→ **Aim of the task**
Using the records beneath, say how many lines contain the word "toolbar", without comment.

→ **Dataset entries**
BEGIN

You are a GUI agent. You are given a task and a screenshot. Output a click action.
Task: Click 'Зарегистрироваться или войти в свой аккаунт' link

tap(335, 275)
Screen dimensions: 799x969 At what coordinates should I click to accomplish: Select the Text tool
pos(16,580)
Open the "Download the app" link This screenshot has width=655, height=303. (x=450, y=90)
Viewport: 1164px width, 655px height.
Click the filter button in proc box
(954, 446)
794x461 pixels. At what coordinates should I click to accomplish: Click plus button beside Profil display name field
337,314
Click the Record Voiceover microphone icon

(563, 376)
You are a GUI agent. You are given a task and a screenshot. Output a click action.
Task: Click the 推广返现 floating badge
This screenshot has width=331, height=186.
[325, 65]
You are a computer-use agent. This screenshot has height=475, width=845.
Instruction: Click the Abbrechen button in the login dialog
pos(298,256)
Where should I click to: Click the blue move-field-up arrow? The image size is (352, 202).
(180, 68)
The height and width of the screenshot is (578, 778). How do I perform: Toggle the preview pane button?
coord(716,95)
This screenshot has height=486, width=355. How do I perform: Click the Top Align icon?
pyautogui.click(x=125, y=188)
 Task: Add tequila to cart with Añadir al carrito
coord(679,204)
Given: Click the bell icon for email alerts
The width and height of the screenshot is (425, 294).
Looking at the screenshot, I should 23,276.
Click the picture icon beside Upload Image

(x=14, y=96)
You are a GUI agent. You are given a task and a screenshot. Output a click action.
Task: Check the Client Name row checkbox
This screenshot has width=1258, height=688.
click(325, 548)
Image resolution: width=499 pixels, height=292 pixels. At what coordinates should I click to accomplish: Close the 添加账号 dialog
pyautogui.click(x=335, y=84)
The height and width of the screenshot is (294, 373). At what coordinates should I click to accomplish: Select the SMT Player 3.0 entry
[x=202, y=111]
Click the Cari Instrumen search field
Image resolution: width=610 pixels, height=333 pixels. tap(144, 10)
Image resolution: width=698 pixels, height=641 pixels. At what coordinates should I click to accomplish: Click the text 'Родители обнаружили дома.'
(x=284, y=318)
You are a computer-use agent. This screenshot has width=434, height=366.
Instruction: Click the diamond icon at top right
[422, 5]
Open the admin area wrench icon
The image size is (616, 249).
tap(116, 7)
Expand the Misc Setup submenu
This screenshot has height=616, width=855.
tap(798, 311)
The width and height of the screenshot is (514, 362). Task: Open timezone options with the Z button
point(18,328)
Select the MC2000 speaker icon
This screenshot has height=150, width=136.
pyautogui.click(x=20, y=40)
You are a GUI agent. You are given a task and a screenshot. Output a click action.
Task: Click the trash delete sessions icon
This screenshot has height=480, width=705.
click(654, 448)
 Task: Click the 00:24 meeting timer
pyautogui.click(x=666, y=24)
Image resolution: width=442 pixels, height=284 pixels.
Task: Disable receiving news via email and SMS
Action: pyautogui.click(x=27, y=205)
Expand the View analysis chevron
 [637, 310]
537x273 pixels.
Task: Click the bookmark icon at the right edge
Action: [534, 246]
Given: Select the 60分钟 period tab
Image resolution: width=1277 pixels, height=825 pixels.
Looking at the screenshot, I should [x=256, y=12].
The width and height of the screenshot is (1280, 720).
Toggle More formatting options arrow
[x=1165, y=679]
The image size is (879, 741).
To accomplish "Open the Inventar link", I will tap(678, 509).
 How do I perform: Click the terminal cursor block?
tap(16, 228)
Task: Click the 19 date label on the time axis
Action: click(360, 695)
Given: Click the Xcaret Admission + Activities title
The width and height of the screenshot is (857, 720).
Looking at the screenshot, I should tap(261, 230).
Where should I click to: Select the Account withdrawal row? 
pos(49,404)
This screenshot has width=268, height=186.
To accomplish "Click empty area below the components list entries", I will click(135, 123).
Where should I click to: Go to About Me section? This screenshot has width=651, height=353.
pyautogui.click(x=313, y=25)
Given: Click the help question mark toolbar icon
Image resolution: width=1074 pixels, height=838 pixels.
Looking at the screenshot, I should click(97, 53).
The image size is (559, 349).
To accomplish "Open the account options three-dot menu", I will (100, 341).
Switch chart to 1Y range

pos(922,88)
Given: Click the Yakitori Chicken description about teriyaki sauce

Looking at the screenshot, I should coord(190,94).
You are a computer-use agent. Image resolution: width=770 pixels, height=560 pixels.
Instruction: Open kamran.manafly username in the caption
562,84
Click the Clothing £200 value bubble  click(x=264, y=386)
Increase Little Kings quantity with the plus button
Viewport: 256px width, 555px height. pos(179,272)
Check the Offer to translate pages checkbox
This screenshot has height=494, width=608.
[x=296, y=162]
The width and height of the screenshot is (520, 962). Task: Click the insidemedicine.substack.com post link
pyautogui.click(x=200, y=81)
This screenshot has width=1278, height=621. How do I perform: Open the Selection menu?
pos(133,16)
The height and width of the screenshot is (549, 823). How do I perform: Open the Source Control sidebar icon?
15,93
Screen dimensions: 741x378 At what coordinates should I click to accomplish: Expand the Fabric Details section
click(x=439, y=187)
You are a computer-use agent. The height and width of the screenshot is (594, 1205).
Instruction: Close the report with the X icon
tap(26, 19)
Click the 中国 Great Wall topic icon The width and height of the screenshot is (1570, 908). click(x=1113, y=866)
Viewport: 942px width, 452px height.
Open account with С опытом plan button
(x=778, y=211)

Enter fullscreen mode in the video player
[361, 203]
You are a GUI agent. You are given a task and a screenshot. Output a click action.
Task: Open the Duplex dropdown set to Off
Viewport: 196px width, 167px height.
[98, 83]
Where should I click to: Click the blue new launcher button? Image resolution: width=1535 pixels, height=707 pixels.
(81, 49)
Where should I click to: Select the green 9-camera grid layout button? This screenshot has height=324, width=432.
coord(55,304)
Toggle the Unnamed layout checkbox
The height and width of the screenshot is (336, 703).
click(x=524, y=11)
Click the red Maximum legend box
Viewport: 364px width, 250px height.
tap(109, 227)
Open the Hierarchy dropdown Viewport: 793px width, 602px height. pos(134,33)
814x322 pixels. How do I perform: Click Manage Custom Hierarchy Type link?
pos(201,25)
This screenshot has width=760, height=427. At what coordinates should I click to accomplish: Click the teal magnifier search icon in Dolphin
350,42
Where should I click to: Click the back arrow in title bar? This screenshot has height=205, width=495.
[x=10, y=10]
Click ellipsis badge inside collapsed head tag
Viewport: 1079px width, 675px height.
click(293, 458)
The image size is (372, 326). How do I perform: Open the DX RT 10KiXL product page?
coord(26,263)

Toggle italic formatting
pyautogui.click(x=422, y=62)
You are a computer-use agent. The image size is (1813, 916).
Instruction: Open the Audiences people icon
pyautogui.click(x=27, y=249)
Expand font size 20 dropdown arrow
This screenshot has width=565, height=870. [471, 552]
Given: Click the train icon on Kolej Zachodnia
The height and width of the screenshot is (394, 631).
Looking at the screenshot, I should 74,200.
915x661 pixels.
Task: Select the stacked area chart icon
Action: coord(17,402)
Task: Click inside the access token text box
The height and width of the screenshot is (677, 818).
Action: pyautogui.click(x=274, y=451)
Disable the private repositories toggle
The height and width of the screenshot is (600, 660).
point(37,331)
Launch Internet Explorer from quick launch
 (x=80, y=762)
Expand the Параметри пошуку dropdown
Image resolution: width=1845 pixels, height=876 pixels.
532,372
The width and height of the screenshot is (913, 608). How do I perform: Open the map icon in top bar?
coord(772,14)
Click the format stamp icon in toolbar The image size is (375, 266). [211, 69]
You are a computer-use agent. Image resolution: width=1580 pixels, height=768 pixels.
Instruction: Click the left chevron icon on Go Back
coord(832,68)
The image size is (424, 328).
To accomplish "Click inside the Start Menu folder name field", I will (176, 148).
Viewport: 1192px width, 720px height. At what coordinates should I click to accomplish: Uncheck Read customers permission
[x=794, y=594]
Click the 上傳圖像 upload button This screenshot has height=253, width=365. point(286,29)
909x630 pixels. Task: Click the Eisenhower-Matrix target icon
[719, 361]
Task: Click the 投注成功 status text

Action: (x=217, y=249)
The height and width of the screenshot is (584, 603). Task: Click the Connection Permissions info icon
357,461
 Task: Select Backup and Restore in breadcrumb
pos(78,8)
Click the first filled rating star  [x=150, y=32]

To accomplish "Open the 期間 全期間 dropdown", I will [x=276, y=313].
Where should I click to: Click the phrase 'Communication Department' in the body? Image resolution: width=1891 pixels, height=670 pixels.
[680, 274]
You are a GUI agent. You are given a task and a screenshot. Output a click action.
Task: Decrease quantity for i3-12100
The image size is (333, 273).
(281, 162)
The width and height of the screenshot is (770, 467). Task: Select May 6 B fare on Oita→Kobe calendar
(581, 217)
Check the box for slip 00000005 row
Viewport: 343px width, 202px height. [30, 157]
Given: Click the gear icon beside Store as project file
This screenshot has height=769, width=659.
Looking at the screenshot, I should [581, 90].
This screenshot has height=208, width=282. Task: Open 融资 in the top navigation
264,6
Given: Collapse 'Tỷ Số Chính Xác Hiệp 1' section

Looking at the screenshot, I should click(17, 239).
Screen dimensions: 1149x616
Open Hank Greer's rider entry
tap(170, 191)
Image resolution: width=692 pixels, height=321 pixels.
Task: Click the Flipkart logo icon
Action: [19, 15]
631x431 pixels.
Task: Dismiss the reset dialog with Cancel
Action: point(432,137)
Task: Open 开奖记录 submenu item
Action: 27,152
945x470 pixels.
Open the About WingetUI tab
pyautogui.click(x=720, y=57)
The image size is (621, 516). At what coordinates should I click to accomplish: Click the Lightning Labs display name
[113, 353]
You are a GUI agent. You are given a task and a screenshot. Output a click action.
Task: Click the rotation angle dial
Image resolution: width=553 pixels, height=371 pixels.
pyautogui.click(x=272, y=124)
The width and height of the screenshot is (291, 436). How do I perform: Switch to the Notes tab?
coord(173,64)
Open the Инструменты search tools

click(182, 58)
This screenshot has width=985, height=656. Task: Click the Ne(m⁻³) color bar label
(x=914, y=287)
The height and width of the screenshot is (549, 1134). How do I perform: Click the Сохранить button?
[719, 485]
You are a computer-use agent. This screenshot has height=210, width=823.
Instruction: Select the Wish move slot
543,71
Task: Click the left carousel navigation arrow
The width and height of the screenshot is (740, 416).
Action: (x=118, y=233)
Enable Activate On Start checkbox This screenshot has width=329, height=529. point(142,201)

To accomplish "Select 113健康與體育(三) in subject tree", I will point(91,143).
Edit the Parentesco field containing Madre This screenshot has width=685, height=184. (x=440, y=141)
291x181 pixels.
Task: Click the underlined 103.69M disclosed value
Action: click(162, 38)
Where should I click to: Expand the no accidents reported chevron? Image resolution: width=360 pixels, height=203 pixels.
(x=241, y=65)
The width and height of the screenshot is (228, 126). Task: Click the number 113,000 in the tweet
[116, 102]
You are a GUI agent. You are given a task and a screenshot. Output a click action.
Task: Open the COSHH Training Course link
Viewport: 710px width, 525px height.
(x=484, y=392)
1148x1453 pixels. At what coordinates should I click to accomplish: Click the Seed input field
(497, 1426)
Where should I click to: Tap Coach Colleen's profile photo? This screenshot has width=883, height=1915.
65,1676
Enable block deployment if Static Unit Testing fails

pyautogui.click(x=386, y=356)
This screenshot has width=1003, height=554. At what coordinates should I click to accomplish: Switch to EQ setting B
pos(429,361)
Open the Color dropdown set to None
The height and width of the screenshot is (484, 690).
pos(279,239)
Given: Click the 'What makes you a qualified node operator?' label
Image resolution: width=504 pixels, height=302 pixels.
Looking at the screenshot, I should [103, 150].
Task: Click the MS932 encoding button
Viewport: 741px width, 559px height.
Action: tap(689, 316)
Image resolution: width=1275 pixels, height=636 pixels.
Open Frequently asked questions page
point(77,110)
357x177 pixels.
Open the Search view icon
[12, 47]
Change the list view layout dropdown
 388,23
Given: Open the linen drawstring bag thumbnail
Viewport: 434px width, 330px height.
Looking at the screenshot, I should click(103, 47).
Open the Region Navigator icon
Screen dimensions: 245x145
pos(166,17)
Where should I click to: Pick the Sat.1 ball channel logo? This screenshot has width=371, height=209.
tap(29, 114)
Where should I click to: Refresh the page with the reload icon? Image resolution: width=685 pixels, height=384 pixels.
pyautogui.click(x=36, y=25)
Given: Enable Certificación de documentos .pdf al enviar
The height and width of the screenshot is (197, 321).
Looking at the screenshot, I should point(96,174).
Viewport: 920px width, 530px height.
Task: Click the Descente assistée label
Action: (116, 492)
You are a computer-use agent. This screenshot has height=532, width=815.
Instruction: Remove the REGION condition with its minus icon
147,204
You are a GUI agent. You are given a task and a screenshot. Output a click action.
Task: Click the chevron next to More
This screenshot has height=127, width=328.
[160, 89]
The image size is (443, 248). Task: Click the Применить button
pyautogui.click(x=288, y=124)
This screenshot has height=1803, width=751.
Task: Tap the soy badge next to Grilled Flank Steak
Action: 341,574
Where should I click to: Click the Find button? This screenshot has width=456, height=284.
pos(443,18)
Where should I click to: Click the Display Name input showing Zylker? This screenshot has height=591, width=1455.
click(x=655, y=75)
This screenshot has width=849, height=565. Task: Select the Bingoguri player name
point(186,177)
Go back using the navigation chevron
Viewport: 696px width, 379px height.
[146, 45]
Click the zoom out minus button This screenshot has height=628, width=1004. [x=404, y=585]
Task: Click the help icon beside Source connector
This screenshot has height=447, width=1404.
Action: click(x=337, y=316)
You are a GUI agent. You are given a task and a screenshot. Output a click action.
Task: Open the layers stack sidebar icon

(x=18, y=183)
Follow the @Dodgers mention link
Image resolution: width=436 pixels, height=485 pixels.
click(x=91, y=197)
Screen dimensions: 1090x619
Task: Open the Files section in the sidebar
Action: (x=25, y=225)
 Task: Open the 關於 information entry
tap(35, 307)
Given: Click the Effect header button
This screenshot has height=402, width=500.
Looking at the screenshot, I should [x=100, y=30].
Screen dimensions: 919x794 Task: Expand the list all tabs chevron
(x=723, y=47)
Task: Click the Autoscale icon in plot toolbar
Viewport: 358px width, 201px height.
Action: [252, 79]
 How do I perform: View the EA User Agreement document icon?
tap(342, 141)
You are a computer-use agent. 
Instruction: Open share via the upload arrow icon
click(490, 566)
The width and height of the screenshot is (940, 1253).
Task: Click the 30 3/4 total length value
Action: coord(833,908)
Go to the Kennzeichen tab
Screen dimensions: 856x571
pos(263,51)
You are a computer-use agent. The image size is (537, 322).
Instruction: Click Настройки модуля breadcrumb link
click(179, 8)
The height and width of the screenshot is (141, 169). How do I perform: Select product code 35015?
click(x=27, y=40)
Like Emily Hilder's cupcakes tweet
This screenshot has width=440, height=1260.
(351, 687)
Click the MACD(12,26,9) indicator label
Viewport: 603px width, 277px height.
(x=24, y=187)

END

→ **Your response**
3